*** Opening of DATA SHOWN ***
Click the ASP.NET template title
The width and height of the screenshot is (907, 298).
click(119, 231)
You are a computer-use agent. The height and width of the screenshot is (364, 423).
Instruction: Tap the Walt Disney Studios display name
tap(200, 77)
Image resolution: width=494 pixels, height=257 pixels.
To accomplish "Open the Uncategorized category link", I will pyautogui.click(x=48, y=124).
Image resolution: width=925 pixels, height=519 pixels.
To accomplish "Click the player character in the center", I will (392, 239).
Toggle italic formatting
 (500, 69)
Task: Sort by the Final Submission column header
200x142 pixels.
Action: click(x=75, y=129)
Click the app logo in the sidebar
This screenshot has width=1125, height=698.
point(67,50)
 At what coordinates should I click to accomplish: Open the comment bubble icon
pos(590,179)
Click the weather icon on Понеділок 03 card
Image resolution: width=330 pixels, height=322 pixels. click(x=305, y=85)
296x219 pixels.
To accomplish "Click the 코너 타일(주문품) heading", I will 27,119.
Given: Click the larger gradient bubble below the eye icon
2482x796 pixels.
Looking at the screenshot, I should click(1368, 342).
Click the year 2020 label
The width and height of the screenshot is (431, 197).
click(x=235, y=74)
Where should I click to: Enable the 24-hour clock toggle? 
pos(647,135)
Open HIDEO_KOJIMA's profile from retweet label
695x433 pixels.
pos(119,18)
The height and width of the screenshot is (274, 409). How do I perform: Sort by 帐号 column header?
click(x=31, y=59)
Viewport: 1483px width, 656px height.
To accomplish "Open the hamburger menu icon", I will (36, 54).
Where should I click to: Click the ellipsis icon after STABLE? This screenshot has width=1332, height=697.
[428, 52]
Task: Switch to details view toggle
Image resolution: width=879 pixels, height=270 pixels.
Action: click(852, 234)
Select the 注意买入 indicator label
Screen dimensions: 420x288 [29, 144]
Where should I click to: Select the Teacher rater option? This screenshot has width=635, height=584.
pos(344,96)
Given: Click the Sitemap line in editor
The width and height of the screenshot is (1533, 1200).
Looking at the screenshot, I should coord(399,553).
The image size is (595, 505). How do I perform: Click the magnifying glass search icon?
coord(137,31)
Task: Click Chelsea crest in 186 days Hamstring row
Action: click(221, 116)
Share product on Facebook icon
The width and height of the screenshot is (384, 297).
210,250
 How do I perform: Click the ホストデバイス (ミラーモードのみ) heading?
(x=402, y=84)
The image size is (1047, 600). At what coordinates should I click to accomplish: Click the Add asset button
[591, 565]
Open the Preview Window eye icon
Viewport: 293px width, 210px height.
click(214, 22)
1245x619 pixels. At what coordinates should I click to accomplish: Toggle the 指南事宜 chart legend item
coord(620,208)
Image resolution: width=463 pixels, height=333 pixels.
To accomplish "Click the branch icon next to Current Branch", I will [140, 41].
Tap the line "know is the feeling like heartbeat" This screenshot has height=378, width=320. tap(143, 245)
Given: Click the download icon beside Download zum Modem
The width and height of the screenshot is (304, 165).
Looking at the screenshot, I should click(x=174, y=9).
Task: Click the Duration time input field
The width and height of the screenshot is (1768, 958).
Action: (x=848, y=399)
*** Close of DATA SHOWN ***
→ **WHAT YOU NEED TO DO**
All lines from the one containing "How do I perform: Click the ホストデバイス" through the end of the listing above are to be restated word for word, and no others.

→ **ANSWER BOX**
 How do I perform: Click the ホストデバイス (ミラーモードのみ) heading?
(x=402, y=84)
The image size is (1047, 600). At what coordinates should I click to accomplish: Click the Add asset button
[591, 565]
Open the Preview Window eye icon
Viewport: 293px width, 210px height.
click(214, 22)
1245x619 pixels. At what coordinates should I click to accomplish: Toggle the 指南事宜 chart legend item
coord(620,208)
Image resolution: width=463 pixels, height=333 pixels.
To accomplish "Click the branch icon next to Current Branch", I will [140, 41].
Tap the line "know is the feeling like heartbeat" This screenshot has height=378, width=320. tap(143, 245)
Given: Click the download icon beside Download zum Modem
The width and height of the screenshot is (304, 165).
Looking at the screenshot, I should click(x=174, y=9).
Task: Click the Duration time input field
The width and height of the screenshot is (1768, 958).
Action: (x=848, y=399)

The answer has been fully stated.